• **YOUR TASK**:
Copy out, word for word, everything from the start of the records down to and including the line containing "will (585, 372).".

• **EXTRACTED INFORMATION**:
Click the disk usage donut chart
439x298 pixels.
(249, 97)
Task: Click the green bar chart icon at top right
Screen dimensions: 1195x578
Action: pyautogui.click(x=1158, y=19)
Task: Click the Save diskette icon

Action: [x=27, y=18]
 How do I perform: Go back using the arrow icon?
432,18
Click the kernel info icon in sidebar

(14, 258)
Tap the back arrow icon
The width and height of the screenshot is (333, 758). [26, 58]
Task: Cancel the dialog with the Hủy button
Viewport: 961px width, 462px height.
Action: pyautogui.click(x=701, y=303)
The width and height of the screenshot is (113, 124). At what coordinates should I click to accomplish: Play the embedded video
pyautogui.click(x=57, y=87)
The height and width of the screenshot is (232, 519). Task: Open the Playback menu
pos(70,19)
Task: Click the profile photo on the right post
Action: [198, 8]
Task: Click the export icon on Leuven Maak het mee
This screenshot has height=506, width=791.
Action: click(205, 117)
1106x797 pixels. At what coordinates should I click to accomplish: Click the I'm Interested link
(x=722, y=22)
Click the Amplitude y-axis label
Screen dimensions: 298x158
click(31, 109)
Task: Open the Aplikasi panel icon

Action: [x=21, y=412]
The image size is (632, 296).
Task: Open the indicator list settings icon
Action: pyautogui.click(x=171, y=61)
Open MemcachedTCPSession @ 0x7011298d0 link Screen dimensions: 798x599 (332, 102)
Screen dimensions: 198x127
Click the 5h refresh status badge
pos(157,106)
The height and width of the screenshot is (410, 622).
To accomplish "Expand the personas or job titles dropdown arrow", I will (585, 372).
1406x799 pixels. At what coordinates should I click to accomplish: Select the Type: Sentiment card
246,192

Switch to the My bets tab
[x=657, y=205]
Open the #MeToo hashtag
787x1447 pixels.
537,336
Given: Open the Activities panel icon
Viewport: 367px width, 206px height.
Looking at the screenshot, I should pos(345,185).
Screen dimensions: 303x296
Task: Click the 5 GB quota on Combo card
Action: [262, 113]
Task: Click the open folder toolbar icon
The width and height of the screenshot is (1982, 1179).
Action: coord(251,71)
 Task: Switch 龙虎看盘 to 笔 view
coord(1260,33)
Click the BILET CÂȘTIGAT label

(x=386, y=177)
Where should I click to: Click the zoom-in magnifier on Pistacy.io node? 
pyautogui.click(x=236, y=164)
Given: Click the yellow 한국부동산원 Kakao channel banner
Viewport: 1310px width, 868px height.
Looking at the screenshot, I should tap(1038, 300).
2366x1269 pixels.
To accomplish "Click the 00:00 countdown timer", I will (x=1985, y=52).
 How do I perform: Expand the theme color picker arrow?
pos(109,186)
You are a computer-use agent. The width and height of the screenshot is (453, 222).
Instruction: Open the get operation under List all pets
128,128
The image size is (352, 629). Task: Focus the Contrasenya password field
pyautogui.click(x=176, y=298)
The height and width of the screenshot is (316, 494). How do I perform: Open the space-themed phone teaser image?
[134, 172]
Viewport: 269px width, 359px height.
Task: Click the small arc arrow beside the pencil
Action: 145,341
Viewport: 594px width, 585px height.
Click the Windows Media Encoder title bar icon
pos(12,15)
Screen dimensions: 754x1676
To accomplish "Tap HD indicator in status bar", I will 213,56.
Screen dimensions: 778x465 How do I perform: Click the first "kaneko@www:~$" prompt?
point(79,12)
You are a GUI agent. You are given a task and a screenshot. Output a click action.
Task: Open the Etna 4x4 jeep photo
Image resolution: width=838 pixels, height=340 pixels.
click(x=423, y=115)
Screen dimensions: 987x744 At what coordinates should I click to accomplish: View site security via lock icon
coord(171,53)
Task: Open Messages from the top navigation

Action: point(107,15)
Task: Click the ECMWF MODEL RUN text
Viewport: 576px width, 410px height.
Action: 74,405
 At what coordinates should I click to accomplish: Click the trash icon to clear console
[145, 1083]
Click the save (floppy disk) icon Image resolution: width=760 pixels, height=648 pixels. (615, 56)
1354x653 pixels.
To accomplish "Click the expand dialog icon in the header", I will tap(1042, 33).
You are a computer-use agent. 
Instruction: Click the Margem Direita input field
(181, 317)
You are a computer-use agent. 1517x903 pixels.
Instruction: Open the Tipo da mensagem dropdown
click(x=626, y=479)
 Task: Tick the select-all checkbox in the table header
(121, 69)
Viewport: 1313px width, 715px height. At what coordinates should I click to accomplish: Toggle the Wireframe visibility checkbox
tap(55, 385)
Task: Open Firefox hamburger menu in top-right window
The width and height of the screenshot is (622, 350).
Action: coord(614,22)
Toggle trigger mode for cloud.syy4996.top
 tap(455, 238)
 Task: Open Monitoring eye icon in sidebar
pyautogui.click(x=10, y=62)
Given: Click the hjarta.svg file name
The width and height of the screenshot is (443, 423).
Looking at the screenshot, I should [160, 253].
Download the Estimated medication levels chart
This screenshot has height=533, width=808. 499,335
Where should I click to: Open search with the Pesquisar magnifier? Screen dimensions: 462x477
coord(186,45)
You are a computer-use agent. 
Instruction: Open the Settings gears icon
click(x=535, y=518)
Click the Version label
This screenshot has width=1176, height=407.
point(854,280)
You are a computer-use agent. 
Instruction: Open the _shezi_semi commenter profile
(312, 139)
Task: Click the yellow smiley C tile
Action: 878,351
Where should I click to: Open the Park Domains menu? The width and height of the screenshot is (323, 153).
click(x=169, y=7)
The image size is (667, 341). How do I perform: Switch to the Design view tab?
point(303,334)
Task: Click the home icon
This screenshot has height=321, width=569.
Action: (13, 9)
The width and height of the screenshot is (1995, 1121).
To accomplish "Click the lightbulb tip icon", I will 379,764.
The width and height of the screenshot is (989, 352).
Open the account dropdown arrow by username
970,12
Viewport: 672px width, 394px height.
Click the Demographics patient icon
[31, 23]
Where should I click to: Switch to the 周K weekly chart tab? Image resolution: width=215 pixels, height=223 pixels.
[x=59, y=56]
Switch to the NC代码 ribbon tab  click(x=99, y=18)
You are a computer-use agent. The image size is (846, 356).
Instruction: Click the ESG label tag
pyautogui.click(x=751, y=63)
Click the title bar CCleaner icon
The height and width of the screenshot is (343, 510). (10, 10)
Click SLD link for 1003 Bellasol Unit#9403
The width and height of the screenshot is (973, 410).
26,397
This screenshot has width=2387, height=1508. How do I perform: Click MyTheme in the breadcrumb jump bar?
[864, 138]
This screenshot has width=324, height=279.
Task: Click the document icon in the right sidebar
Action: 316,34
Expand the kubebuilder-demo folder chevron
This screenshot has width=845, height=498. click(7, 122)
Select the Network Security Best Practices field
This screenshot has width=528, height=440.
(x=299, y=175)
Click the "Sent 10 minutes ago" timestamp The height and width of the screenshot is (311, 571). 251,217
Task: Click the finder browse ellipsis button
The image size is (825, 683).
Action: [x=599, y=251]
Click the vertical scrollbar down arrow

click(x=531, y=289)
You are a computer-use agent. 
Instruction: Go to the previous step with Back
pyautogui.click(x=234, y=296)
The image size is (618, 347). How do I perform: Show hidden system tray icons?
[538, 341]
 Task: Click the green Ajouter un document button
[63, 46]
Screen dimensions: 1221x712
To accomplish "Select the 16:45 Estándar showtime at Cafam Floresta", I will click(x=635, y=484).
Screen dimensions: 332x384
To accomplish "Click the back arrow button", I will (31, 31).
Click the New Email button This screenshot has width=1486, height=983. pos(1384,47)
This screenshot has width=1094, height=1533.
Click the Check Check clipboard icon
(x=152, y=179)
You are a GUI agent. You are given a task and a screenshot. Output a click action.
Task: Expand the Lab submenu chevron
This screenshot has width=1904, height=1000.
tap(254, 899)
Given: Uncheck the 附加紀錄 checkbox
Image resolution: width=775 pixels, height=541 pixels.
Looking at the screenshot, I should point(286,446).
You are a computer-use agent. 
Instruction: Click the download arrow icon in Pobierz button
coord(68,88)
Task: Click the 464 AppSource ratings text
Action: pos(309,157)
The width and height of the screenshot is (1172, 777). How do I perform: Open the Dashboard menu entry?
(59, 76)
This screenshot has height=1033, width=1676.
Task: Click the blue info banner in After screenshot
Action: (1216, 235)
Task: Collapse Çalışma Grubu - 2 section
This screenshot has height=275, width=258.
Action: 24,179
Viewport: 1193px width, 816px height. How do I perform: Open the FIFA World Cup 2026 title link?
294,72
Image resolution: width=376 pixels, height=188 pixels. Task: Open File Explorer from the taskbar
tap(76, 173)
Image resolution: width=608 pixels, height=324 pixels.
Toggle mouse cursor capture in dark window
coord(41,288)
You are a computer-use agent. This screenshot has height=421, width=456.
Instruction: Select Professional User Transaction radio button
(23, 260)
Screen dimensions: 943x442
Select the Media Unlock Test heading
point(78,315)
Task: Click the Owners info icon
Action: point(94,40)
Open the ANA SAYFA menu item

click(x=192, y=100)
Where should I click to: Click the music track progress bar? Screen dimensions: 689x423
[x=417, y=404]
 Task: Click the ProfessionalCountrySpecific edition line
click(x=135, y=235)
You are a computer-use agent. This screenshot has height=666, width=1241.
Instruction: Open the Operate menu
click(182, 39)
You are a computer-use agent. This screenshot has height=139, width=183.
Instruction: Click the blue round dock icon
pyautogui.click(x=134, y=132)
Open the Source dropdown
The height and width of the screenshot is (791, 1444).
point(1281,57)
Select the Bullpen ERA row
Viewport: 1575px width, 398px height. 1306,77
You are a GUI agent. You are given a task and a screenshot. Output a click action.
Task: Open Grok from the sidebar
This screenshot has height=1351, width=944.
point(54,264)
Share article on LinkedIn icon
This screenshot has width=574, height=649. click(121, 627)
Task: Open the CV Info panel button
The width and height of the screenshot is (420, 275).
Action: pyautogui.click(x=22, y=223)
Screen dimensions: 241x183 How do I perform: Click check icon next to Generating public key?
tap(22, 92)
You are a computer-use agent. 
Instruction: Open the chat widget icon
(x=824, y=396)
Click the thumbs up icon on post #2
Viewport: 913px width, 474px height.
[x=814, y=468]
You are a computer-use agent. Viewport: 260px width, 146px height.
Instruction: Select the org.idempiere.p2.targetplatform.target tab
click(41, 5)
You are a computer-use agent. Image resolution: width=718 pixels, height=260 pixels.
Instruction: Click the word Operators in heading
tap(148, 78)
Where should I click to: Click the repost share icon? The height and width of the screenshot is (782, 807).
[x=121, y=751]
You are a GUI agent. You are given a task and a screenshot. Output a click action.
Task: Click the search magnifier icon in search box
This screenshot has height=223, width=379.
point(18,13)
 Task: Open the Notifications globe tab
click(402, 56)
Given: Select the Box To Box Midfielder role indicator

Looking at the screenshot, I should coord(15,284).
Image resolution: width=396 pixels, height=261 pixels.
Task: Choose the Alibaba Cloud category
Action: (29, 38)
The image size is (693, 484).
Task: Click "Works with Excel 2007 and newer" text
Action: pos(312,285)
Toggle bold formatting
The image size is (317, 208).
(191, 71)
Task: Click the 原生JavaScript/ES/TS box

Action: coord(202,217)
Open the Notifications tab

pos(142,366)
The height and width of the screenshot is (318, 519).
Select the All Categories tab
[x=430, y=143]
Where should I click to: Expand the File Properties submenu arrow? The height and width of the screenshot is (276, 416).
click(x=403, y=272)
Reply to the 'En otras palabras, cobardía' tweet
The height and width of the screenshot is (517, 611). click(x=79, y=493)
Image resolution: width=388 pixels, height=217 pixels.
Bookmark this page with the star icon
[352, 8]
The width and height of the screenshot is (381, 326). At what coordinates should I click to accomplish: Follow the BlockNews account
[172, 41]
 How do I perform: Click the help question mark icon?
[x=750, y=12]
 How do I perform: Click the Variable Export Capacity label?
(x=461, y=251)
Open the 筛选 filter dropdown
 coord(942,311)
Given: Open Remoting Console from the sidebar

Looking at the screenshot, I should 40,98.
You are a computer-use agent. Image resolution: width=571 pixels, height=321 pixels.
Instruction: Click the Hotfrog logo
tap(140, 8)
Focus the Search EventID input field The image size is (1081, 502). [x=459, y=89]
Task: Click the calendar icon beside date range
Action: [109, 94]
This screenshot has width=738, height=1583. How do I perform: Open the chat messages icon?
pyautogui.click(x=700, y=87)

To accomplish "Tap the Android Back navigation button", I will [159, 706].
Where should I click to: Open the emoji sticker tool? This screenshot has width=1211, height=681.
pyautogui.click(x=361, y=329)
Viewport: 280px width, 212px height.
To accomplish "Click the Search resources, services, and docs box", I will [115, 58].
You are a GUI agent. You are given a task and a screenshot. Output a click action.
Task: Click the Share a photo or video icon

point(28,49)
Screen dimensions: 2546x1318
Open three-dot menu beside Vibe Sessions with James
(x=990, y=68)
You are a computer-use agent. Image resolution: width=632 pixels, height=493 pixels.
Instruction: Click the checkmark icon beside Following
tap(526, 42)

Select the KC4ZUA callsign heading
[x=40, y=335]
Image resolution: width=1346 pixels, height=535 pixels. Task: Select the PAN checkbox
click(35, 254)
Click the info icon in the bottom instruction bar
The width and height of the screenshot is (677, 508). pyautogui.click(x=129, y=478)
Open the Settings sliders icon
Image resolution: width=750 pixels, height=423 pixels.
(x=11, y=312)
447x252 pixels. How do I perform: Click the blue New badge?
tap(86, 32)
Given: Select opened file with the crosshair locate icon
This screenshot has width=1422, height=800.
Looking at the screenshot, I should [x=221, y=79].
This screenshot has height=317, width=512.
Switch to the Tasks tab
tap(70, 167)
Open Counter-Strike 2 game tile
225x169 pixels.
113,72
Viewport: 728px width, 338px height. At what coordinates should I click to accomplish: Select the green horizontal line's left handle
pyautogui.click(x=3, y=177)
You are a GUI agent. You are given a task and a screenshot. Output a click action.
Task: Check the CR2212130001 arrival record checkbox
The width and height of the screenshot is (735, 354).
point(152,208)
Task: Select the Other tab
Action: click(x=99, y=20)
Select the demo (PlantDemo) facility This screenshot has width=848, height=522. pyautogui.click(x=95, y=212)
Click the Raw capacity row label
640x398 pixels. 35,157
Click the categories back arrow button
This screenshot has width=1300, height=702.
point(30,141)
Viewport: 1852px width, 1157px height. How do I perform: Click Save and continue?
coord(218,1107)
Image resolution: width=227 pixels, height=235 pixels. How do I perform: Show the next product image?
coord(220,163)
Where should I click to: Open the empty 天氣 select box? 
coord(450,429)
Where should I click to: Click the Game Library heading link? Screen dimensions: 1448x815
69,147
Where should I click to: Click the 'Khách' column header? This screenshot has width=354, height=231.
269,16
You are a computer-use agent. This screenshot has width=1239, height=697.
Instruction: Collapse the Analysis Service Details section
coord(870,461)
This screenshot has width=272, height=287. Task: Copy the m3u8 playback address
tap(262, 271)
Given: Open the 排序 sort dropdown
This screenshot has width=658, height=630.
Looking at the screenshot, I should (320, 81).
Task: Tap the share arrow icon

• **OUTPUT FOR THIS EXERCISE**:
Click the disk usage donut chart
439x298 pixels.
(249, 97)
Task: Click the green bar chart icon at top right
Screen dimensions: 1195x578
Action: pyautogui.click(x=1158, y=19)
Task: Click the Save diskette icon

Action: [x=27, y=18]
 How do I perform: Go back using the arrow icon?
432,18
Click the kernel info icon in sidebar

(14, 258)
Tap the back arrow icon
The width and height of the screenshot is (333, 758). [26, 58]
Task: Cancel the dialog with the Hủy button
Viewport: 961px width, 462px height.
Action: pyautogui.click(x=701, y=303)
The width and height of the screenshot is (113, 124). At what coordinates should I click to accomplish: Play the embedded video
pyautogui.click(x=57, y=87)
The height and width of the screenshot is (232, 519). Task: Open the Playback menu
pos(70,19)
Task: Click the profile photo on the right post
Action: [198, 8]
Task: Click the export icon on Leuven Maak het mee
This screenshot has height=506, width=791.
Action: click(205, 117)
1106x797 pixels. At what coordinates should I click to accomplish: Click the I'm Interested link
(x=722, y=22)
Click the Amplitude y-axis label
Screen dimensions: 298x158
click(31, 109)
Task: Open the Aplikasi panel icon

Action: [x=21, y=412]
The image size is (632, 296).
Task: Open the indicator list settings icon
Action: pyautogui.click(x=171, y=61)
Open MemcachedTCPSession @ 0x7011298d0 link Screen dimensions: 798x599 (332, 102)
Screen dimensions: 198x127
Click the 5h refresh status badge
pos(157,106)
The height and width of the screenshot is (410, 622).
To accomplish "Expand the personas or job titles dropdown arrow", I will (585, 372).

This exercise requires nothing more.